Un «esproprio proletario» da far «venire i brividi». Non usa mezzi termini Antonio Gozzi, docente di economia all’Università di Genova, industriale siderurgico (gruppo Duferco), nonché presidente di Federacciai, per descrivere, in un’intervista a La Stampa, l’atteggiamento dei magistrati nei confronti dei Riva (proprietari dell’Ilva di Taranto), della loro azienda e delle migliaia di persone che ci lavorano.
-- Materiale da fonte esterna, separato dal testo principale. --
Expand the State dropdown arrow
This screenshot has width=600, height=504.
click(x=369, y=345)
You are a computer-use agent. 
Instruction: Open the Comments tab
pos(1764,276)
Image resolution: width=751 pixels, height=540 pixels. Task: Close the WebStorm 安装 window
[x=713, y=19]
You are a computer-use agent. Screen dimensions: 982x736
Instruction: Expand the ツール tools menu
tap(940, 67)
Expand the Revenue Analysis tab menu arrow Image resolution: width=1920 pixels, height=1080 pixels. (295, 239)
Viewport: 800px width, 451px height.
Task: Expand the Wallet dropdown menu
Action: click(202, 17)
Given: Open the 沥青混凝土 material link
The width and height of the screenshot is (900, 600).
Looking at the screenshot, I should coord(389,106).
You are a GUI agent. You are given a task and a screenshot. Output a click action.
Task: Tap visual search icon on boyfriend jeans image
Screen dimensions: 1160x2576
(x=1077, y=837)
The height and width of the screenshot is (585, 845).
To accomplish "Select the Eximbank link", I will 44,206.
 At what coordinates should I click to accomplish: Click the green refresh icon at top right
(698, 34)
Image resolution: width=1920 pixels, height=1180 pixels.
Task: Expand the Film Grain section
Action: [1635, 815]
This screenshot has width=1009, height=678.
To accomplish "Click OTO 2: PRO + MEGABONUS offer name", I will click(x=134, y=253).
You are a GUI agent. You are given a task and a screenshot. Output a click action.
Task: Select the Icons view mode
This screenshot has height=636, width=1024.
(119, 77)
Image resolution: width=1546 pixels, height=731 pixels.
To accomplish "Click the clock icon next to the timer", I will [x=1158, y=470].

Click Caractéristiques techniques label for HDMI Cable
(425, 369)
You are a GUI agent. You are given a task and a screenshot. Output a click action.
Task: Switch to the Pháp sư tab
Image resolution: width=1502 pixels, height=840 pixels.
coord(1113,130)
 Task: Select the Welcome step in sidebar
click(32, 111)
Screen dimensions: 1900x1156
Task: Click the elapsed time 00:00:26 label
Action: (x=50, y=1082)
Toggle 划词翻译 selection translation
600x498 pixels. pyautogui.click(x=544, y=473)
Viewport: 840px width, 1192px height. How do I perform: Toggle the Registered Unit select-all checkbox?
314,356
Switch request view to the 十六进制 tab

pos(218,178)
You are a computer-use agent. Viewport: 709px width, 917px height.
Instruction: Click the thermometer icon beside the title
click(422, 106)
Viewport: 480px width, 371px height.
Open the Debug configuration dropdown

Ieri, infatti, il gruppo proprietario della più grande acciaieria d’Europa, in seguito all’ennesimo sequestro giudiziario (916 milioni di euro), ha annunciato al sospensione delle attività in ben sette stabilimenti (Verona, Caronno Pusterla, Lesegno, Malegno, Sellero, Cerveno e Annone Brianza), con centinaia di esuberi.
BISOGNA FARE QUALCOSA. «È vera emergenza», denuncia il capo della Confindustria dell’acciaio. «Serve un provvedimento che oltre all’Ilva copra altre aziende del gruppo». E se il governo non interverrà, «sarà sempre peggio. Si fermano le società di logistica e quelle che gestiscono le navi: presto si fermerà Taranto per mancanza di approvvigionamenti. Non a caso mi dicono che il commissario Bondi è furioso». A questa situazione si è giunti come «conseguenza di un braccio di ferro tra magistratura e governo, con la magistratura che ha prevalso vanificando ben due leggi dello Stato: la 231 e quella successiva sul commissariamento dell’Ilva». Secondo Gozzi è arrivato il momento di «chiederci quali strumenti possiamo mettere in campo per garantire al nostro Paese una reale libertà d’impresa».
COME CON I MAFIOSI. I Riva, che sono accusati di aver sottratto 8 miliardi dalle casse dell’Ilva, ma – obietta ancora il presidente di Federacciai – «non sono mai stati chiamati davanti a un giudice a difendersi. C’è un calcolo fatto dai magistrati e solo quello conta». Gli stessi magistrati, insiste Gozzi, «si comportano come se i Riva fossero malavitosi, dei boss mafiosi», e invece così non è: «Avranno agito con arroganza e hanno commesso i loro errori – chiosa l’industriale – ma presentarli come delinquenti di strada è troppo». Anche perché dal 1995, data in cui hanno acquisito l’Ilva dall’Iri, i Riva hanno realizzato 4,2 miliardi di euro di utili. Reinvestendone 4,5 miliardi di cui 1,2 in miglioramenti ambientali. «Non basta? Può darsi», chiosa Gozzi. «Ma non si può dire che non hanno fatto niente e sono fuggiti con la cassa».